Thanks for releasing these finetunes ehartford
We have a compute sponsor for most of these models, so while yes it’s very expensive - it’s not coming out of our pocket.
This fine tune is a work of art. It's super smart and super obedient to the system message, way better than 2.9.1.
I think we are getting closer and closer to close source with open source thanks to your great work! :)
I'd say we already beat them in a lot of use cases.
How smart actually?
How smart actually?
I am wondering if it would top the newest qwen model that just came out
Qwen2 is not yet released.
I really enjoy Dolphin 2.9.2 Mixtral 8x22b. For now it's my favorite Dolphin that's ever been released.
But there will absolutely be a Dolphin trained on Qwen2.

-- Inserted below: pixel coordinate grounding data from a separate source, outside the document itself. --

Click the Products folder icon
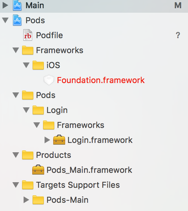This screenshot has width=188, height=211. coord(28,155)
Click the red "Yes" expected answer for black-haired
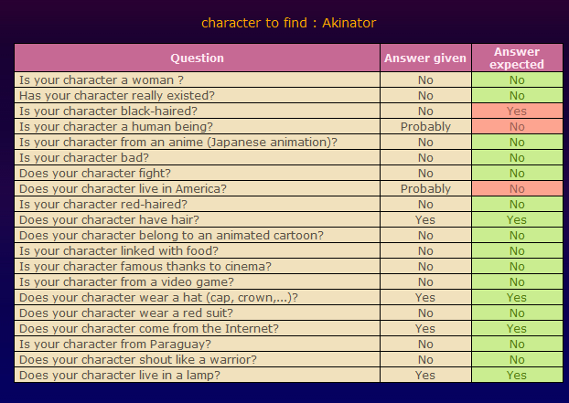569x403 pixels. 517,111

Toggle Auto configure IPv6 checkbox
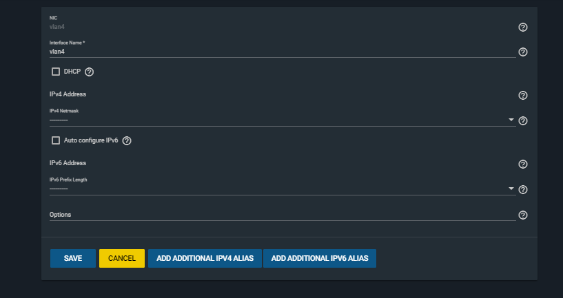pyautogui.click(x=56, y=140)
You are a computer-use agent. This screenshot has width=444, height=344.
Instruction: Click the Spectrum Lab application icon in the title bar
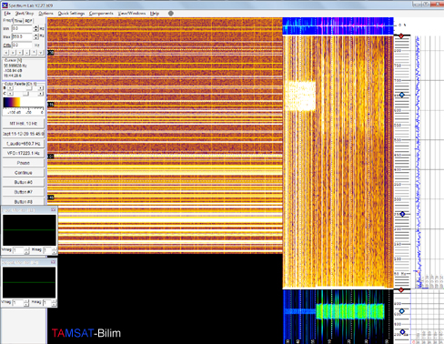(5, 5)
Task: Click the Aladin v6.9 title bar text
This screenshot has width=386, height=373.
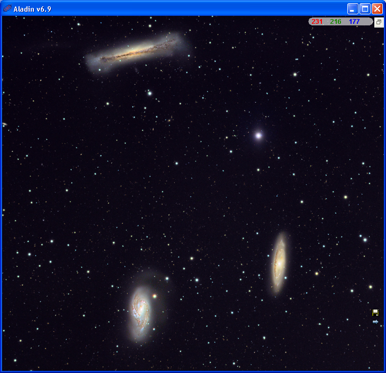Action: (32, 9)
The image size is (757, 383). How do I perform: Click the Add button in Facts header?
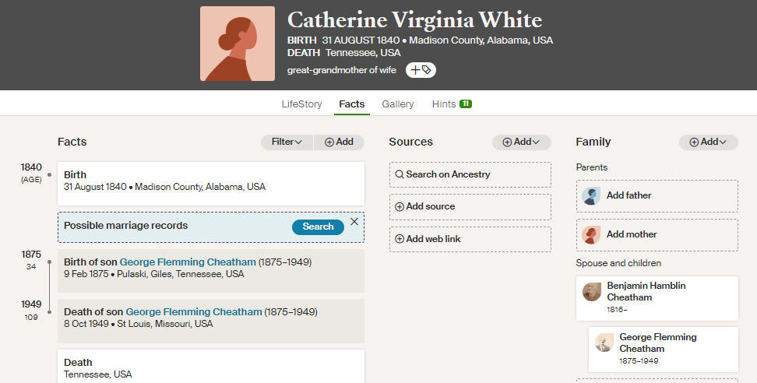coord(339,142)
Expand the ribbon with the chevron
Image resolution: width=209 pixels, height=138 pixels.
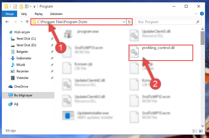pos(196,14)
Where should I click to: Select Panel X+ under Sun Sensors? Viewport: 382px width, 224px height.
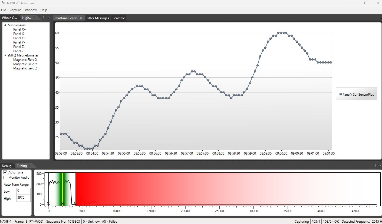click(19, 29)
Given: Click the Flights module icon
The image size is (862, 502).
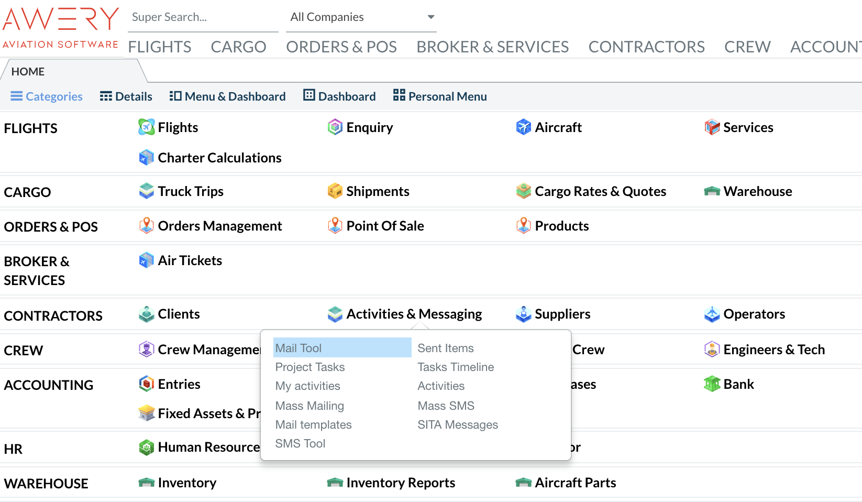Looking at the screenshot, I should pyautogui.click(x=146, y=127).
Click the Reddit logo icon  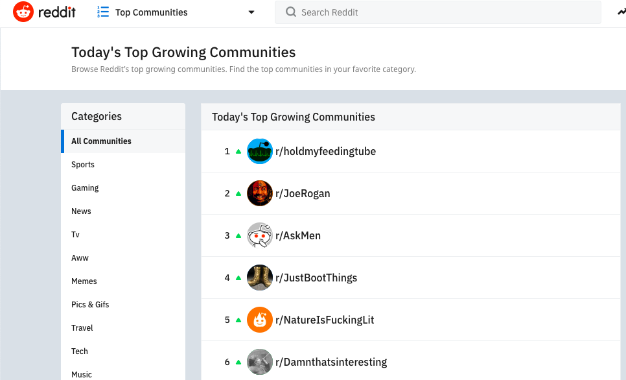[23, 12]
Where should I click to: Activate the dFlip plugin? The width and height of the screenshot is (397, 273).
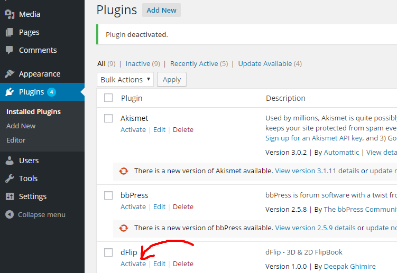tap(133, 263)
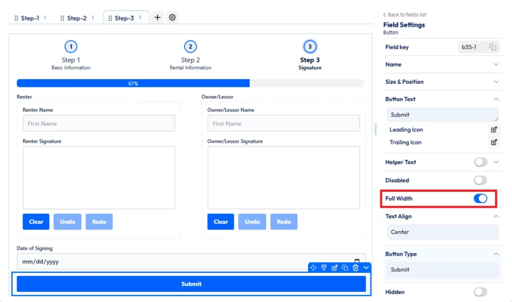Image resolution: width=512 pixels, height=302 pixels.
Task: Click Clear under Renter Signature
Action: pyautogui.click(x=36, y=221)
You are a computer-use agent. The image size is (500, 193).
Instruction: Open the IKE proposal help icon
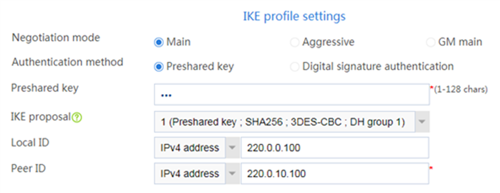77,118
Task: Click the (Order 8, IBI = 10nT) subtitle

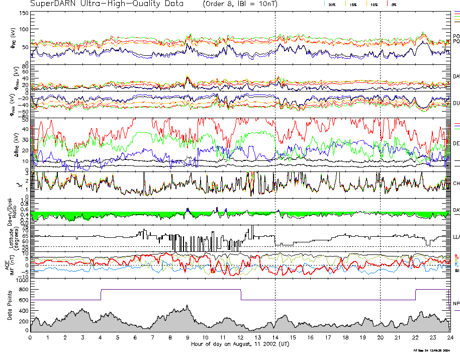Action: pyautogui.click(x=239, y=4)
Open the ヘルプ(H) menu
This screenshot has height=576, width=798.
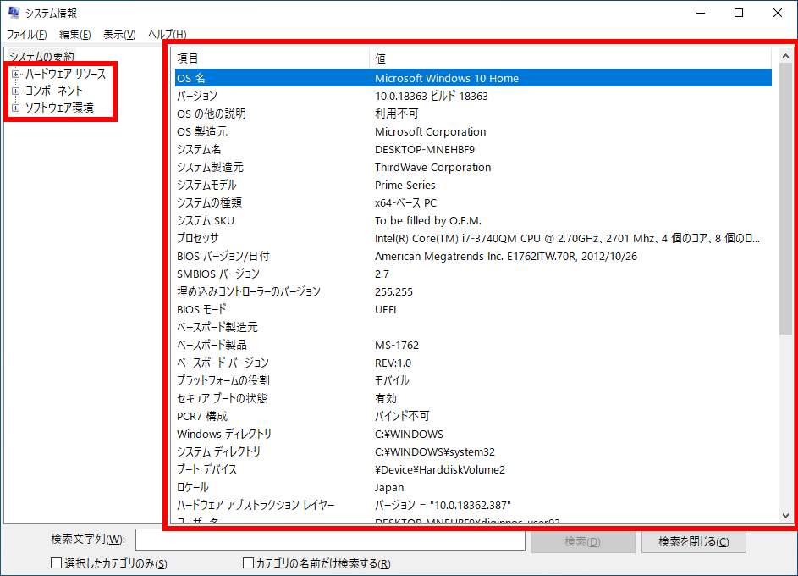coord(167,35)
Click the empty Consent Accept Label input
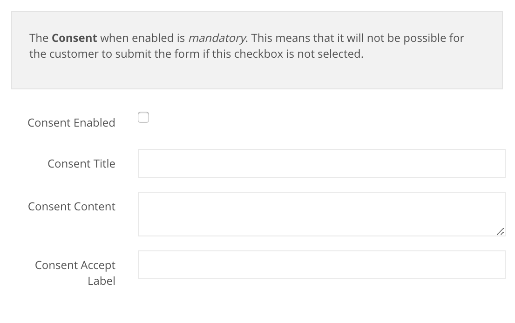The height and width of the screenshot is (323, 515). [x=321, y=264]
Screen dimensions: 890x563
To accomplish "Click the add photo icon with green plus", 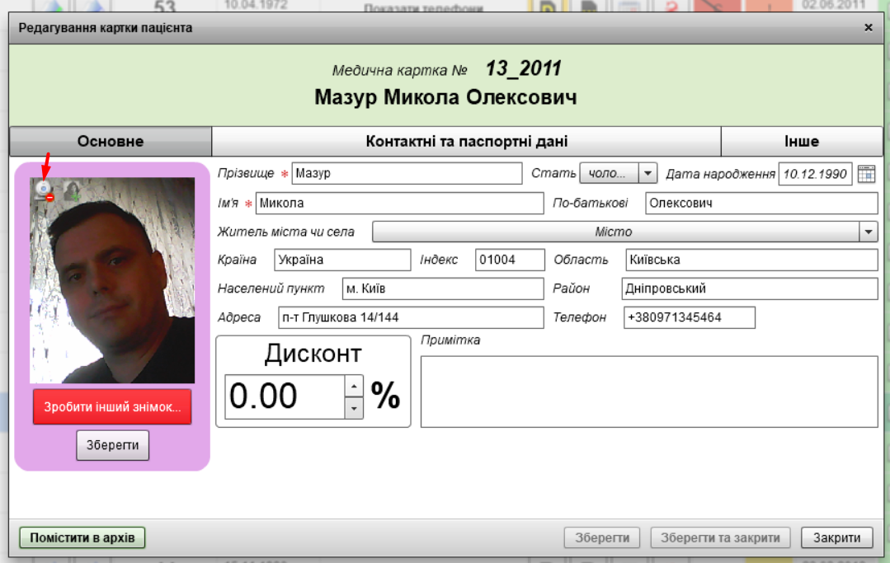I will coord(71,190).
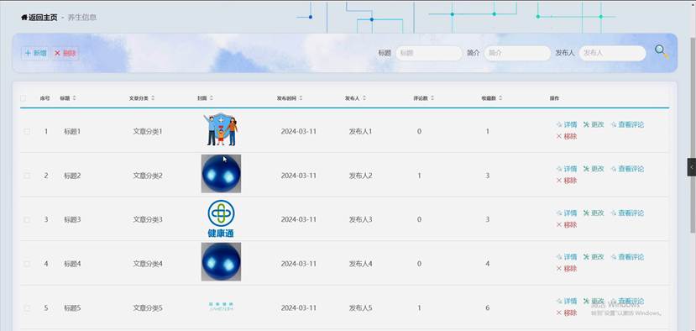This screenshot has height=331, width=696.
Task: Go back via 返回主页 link
Action: (x=43, y=18)
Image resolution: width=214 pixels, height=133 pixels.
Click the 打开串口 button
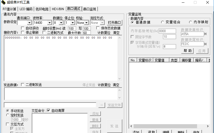tap(115, 23)
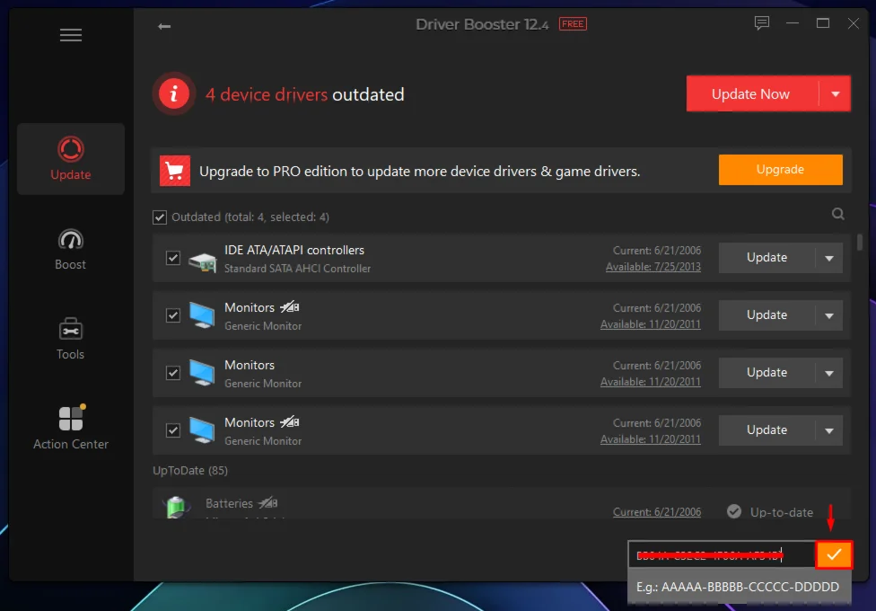
Task: Open the feedback speech bubble icon
Action: pos(762,23)
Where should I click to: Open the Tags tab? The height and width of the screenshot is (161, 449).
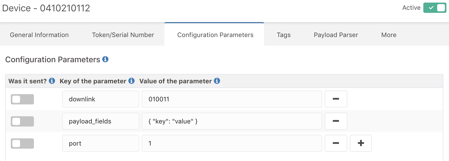coord(284,35)
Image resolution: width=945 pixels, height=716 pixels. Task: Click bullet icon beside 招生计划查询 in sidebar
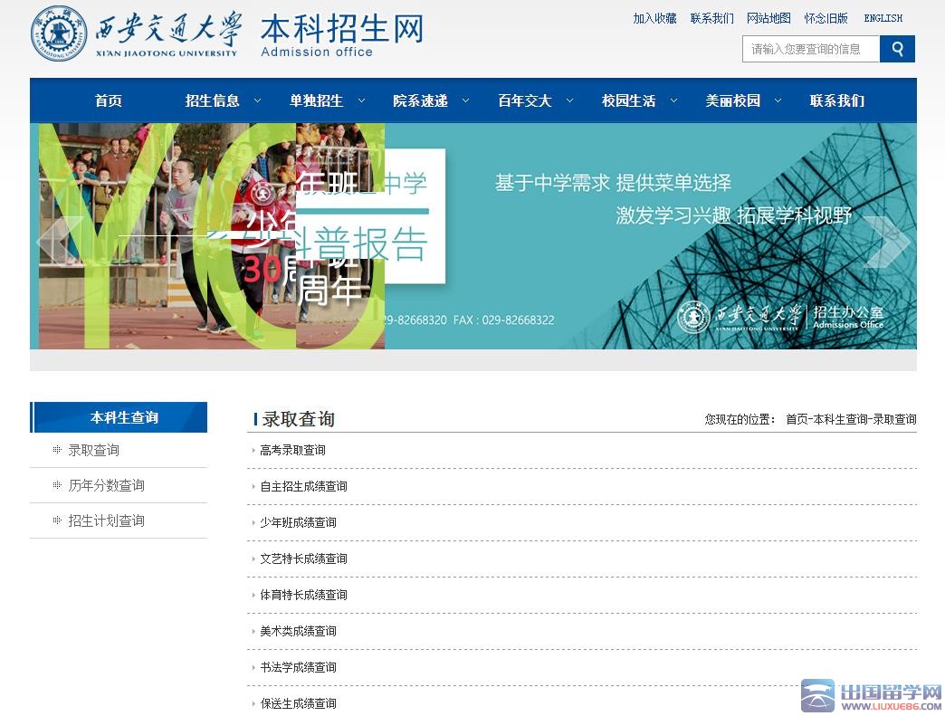click(x=57, y=520)
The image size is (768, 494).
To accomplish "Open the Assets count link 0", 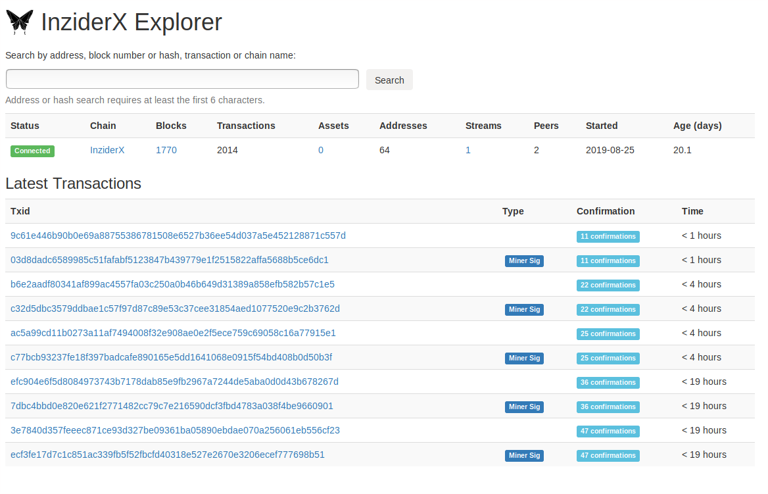I will (321, 151).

Ah, I thought I saw that it had been released on Reddit but I must have read it wrong. I tried quill which is supposedly an early version and it was decent.
Qwen2 is not yet released.
I really enjoy Dolphin 2.9.2 Mixtral 8x22b. For now it's my favorite Dolphin that's ever been released.
But there will absolutely be a Dolphin trained on Qwen2.
Will it be follow systems prompt good like this finetune?
And Qwen It's quite bad to often insert Chinese into answers, I hope Qwen 2 will fix it.
I hope this model be hosted somewhere so i can try it.
And Qwen It's quite bad to often insert Chinese into answers
Yes I have also witnessed this issue. It seems to plague the qwen models as I have tried other chinese made models and they do not do this.